Numa viagem de carro pelo Leste europeu, não poderia deixar de visitar Karlov Vary, na República Checa. A cidade é famosa por várias coisas: sua beleza plástica, suas águas termais, oferecida nas ruas, gratuitamente ; ser sede de um festival internacional de cinema; ter sido cenário de vários filmes famosos, inclusive 007 Cassino Royal, com Daniel Craig, rodado no luxuoso Hotel Pupp, onde dizem ter se hospedado no passado, Karl Marx e Freud e, finalmente, pelo seu licor, o Karlovarska Becherovka.
A cidade foi fundada em 1.370 por Carlos IV e em sua homenagem se chamou Karlsbad. Durante muito tempo foi uma cidade basicamente alemã, até que em 1945, com o fim da guerra, os alemães foram expulsos.
Hoje, é uma cidade que vive do turismo.
Eu era um deles, ansioso em pesquisar todos os seus encantos.
Mal chegando, já estava nas ruas, fazendo tudo que um turista apressado deve fazer para justificar o dinheiro que está gastando.

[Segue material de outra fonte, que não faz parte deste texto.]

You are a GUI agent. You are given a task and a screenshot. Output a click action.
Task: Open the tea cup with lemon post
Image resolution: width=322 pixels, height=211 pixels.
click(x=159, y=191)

Acordei no dia seguinte quase incapaz de levantar da cama. Enfiar as meias e dar um nó no cordão dos sapatos me exigiu um esforço gigantesco.
Uma bela lombalgia era o preço que estava pagando pelo esforço que fizera no dia anterior, ao subir um dos morros que cercam a cidade só para ter uma visão diferente de Karlov Vary, como prometera aquele panfleto turístico.
A visão foi magnífica, mas agora eu estava arrependido do feito.
A solução seria procurar uma farmácia e comprar um relaxante muscular.
Acontece que na Europa, ao contrário do Brasil, farmácias não são muito comuns e automedicação parece não ser uma prática recomendável.
Os checos não entenderiam aquela piada do sujeito hipocondríaco que passava todos os dias na farmácia para perguntar ao farmacêutico quais eram os novos lançamentos em remédios.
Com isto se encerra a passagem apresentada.